Zoom (orginal) [2024-01-17T12:40:07+01:00] view original

Now comes another question, when to use gcc and when to use clang?

Use gcc unless you need clang. If performance is critical, measure every time.

enaaab460 (orginal) [2024-01-17T12:47:58+01:00] view original

Thanks

PMunch (orginal) [2024-01-17T13:14:49+01:00] view original

In general, if performance is critical you have to benchmark.

cblake (orginal) [2024-01-17T15:31:09+01:00] view original

@enaaaab450 - WELCOME!

Also, 3 things:

PGO can also be very useful (2..3X) - or not at all or even hurt! - and may be worth a try: https://forum.nim-lang.org/t/6295

To expand on why recursive Fibonacci is a terrible benchmark, which it absolutely is @Araq is 100% right, some backend compilers can partially inline the recursion which in the case of recursive Fibonacci makes for exponential performance sensitivity (1.62^n) to how much inlining can happen. To compound the problem (and explain why it may/may not be exceptions or get better with C++), backend compiler optimizer analyzers are very finicky about the exact shape of the code to engage this optimization. Unless you are doing gprof -style call count programming you have not known how much actual work recursive Fibonacci is doing for something like 10..15 years. On modern CPUs the number of funcalls could be off by like 32X. If you could steer the amount of inlining, you could tune that to almost anything. { This bad benchmark will live on forever, as they all do, just as I was trying to understand literally 50 year old Fortran code yesterday. I think people underestimate how much f2py made Python take off for numerical work. }

If you care enough about timing precision to do 10 warm-up runs, you probably will get better accuracy for the happy path/hot cache time via bu/tim.nim than hyperfine. Specifically, the minimum time is the least contaminated by vulnerability to the huge network of queues and caches any modern CPU/timesharing OS has. For A/B time comparison one does want an error bar - so you want some error estimate on the estimator of the minimum; tim just uses repeated runs for that. { Or else you probably don't want a summary number at all, but rather the whole distribution function to display aforementioned vulnerability, or at least 20 or more quantiles; A good estimate of that requires far more data than the minimum and may also be very hard to make reproducible, given its sensitivity to the entire state of a test system. }

enaaab460 (orginal) [2024-01-17T16:12:14+01:00] view original

Thanks! I appreciate the writeup. I was mainly trying to find a one size fits all compile command, but things seem far too complicated than what I thought. I am new to NIM (and golang, and intermediate at python), and it was faster than golang (fibonacci took 58 seconds at go, and I'm not foolish enough to benchmark python). Fibonacci markandsweep was even faster than rust 1.67 (19.5 seconds) that i got greedy trying to find how far I can push performance (without too much of a headache). For now i will keep my nim.cfg (and occasionally mess with clang or markandsweep), it is already sufficiently fast for what I could use it for.

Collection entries
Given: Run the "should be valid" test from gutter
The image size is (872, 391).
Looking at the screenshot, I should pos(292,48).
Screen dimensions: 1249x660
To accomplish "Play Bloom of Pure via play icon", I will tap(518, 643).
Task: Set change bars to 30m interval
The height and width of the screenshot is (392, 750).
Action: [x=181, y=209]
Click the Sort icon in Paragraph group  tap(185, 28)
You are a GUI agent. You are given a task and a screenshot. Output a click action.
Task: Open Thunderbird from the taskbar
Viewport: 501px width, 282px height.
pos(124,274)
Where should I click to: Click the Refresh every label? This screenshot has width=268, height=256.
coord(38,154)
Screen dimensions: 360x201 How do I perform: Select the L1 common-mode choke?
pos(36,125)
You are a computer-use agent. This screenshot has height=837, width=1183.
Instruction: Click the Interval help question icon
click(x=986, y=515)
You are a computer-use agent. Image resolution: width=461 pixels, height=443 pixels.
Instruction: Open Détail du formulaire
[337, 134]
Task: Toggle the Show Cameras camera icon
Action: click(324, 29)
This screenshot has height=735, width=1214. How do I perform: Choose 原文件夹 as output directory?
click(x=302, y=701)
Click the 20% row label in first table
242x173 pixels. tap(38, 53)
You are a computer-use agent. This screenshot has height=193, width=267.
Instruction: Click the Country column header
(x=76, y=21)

### Stated problem A
Duplicate, word for word, everything in the forum thread on compilers and benchmarking from "enaaab460 (orginal) [2024-01-17T16:12:14+01:00]" down to "use it for.".
### Stated problem B
Set down, word for word, everything in the records from the line containing "You are a computer-use agent. Image" down to the line containing "242x173 pixels. tap(38, 53)".

### Exercise response A
enaaab460 (orginal) [2024-01-17T16:12:14+01:00] view original

Thanks! I appreciate the writeup. I was mainly trying to find a one size fits all compile command, but things seem far too complicated than what I thought. I am new to NIM (and golang, and intermediate at python), and it was faster than golang (fibonacci took 58 seconds at go, and I'm not foolish enough to benchmark python). Fibonacci markandsweep was even faster than rust 1.67 (19.5 seconds) that i got greedy trying to find how far I can push performance (without too much of a headache). For now i will keep my nim.cfg (and occasionally mess with clang or markandsweep), it is already sufficiently fast for what I could use it for.

### Exercise response B
You are a computer-use agent. Image resolution: width=461 pixels, height=443 pixels.
Instruction: Open Détail du formulaire
[337, 134]
Task: Toggle the Show Cameras camera icon
Action: click(324, 29)
This screenshot has height=735, width=1214. How do I perform: Choose 原文件夹 as output directory?
click(x=302, y=701)
Click the 20% row label in first table
242x173 pixels. tap(38, 53)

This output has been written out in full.